Memoria en las aulas: Los paros feministas de la U
Me parece ineludible hablar de los movimientos feministas en la UNAM; son fascinantes, tienen un aura que aún rodea las facultades y sigue llamando a levantarse y luchar. En mi experiencia, se siente como el último gran movimiento de Ciudad Universitaria. Afirmarlo puede parecer arriesgado, por lo que exige una argumentación sólida. En ese sentido, Paul Almeida ofrece una clave de lectura con su definición de movimiento social, entendido como “una colectividad excluida que mantiene una interacción sostenida con las élites económicas y políticas en busca del cambio social” (Almeida, 2020, p. 25).

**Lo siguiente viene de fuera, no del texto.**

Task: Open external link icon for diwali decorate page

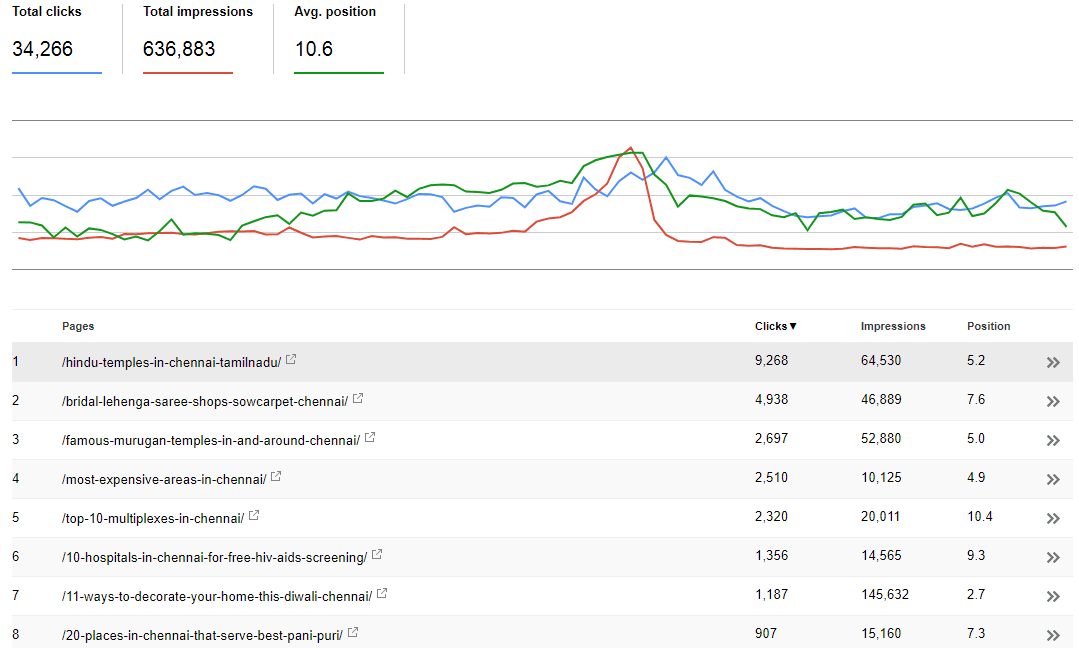Action: 382,593
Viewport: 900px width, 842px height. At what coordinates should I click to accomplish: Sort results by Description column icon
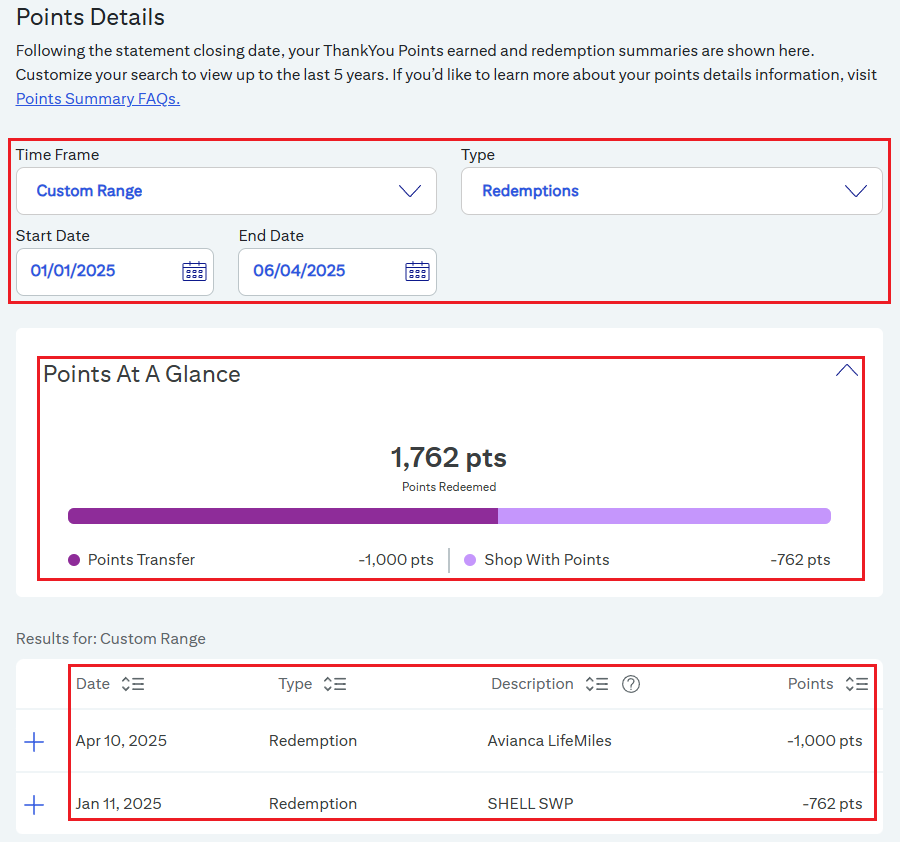click(x=597, y=684)
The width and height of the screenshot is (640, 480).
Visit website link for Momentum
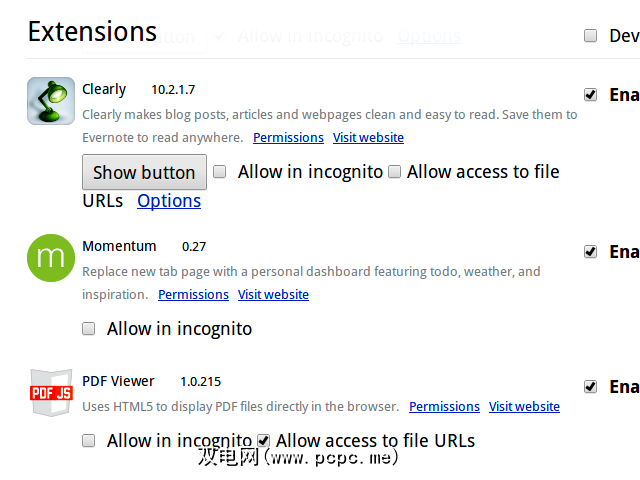tap(273, 295)
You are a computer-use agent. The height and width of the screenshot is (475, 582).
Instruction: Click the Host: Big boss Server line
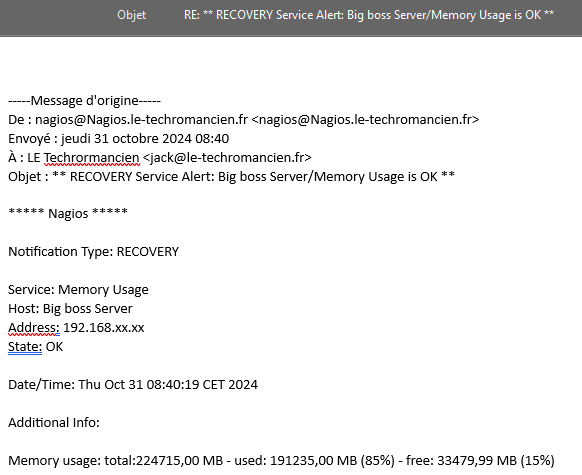click(70, 309)
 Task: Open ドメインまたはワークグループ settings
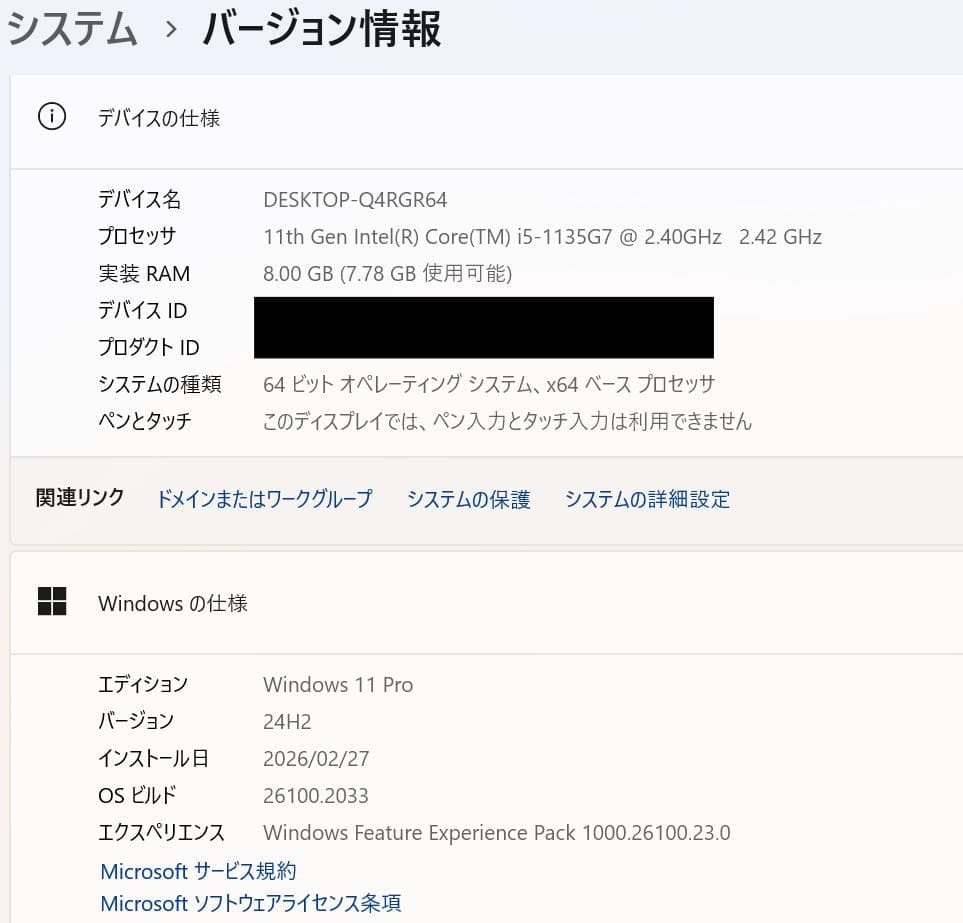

En 2019, las alumnas de la UNAM enfrentaban una grave ola de acoso y violencia sexual. La experiencia compartida de estas violencias llevó a once facultades a entrar en paro bajo la consigna de frenar el acoso sexual dentro de las aulas. Sin embargo, el movimiento no surgió de manera aislada. Su desarrollo estuvo ligado a un contexto histórico marcado por una creciente ola feminista a nivel global y por acontecimientos detonantes, como el feminicidio de Lesvy Berlín Osorio en mayo de 2017, hechos que intensificaron el descontento y la organización estudiantil. El resultado fueron escuelas cerradas durante casi cuatro meses, un acontecimiento que marcó profundamente a la universidad y evidenció la necesidad urgente de reformas estructurales. Las estudiantes no sólo denunciaban la violencia, también buscaban transformar de manera reformista fondo la manera en que la UNAM gestiona estos conflictos, por ejemplo, mediante la creación de comisiones tripartitas en la Facultad de Filosofía.